#### Task requirements
Find each line in the entries below that contains the string "Viewport", and copy those lines out in full.

(Entries for locating text and elements)
********************
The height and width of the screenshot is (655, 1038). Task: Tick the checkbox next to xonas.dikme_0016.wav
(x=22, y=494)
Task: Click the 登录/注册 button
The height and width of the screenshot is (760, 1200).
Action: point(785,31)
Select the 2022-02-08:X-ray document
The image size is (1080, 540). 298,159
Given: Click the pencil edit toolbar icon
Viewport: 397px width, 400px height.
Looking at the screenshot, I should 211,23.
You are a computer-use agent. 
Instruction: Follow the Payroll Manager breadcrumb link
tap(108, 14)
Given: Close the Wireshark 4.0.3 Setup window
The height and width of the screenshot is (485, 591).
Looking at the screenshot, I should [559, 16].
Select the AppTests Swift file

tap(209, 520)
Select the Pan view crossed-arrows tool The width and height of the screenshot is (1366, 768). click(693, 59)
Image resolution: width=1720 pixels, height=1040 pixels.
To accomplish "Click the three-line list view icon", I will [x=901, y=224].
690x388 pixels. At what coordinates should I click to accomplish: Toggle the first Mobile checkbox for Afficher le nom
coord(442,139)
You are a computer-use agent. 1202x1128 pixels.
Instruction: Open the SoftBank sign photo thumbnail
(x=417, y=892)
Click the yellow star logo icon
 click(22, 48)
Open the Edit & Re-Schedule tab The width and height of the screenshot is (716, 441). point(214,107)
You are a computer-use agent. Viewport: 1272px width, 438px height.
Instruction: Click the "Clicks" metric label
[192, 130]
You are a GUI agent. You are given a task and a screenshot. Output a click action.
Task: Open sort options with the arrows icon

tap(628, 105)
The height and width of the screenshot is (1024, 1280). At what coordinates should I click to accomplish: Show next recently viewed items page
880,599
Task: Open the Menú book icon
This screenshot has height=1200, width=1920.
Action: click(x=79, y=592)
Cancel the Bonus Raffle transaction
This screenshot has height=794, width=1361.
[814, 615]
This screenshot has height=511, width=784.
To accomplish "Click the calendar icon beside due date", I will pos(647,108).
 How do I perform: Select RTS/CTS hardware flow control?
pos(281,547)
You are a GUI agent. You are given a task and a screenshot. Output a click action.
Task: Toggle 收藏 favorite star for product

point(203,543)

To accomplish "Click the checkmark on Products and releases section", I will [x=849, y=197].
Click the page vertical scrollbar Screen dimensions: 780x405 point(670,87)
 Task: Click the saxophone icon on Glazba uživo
********************
#### Complete response
Viewport: 397px width, 400px height.
You are a computer-use agent. Viewport: 1272px width, 438px height.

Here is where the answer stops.